WORK TO COMPLETE:
Locate every line in the records below that contains the word "Given", and copy each one.

PROVIDED RECORDS:
☆ ☆ ☆
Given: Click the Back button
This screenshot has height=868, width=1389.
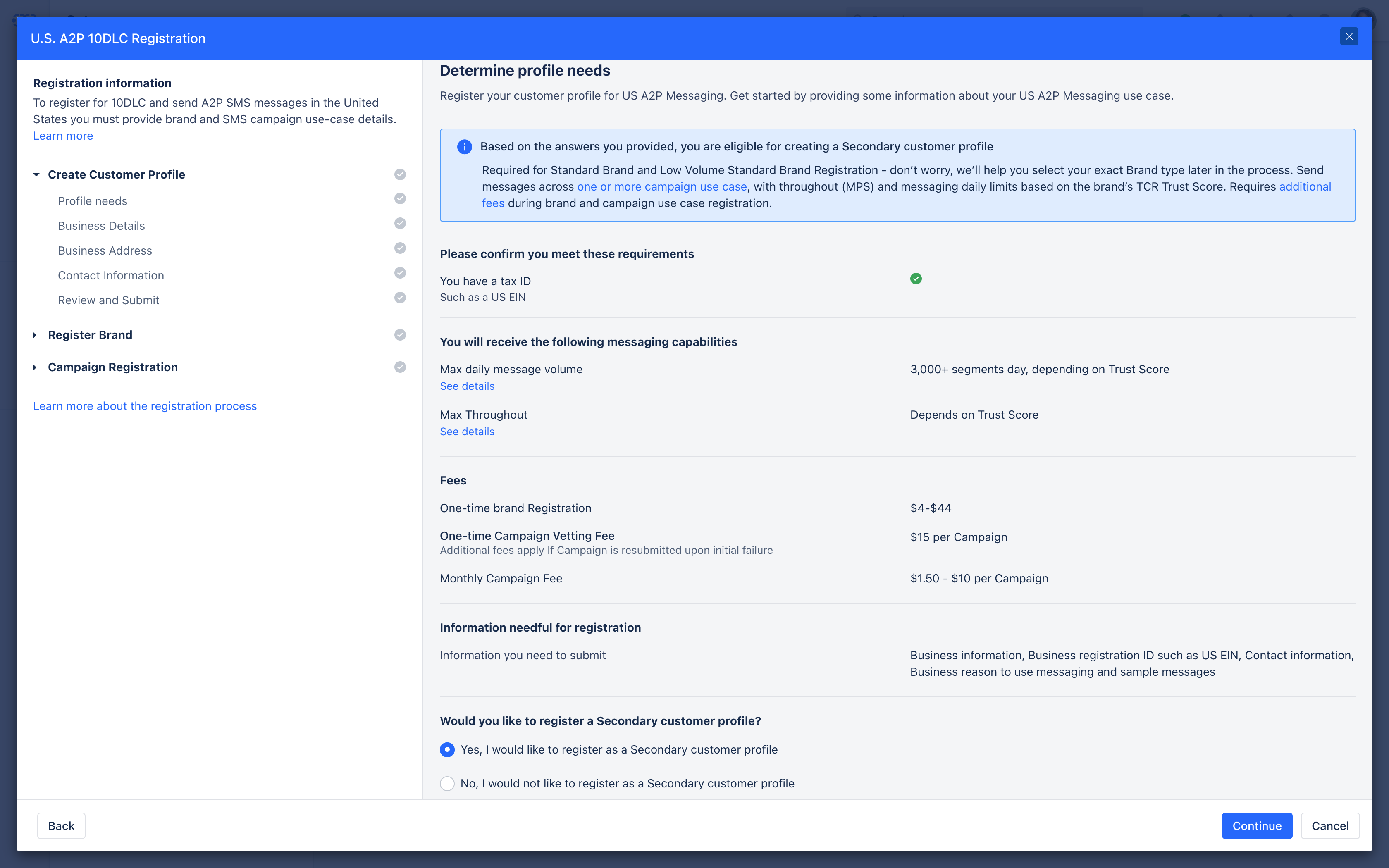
☆ ☆ ☆
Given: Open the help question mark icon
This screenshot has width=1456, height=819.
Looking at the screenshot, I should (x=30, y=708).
☆ ☆ ☆
EXERCISE OUTPUT:
Given: Click the Back button
Given: Open the help question mark icon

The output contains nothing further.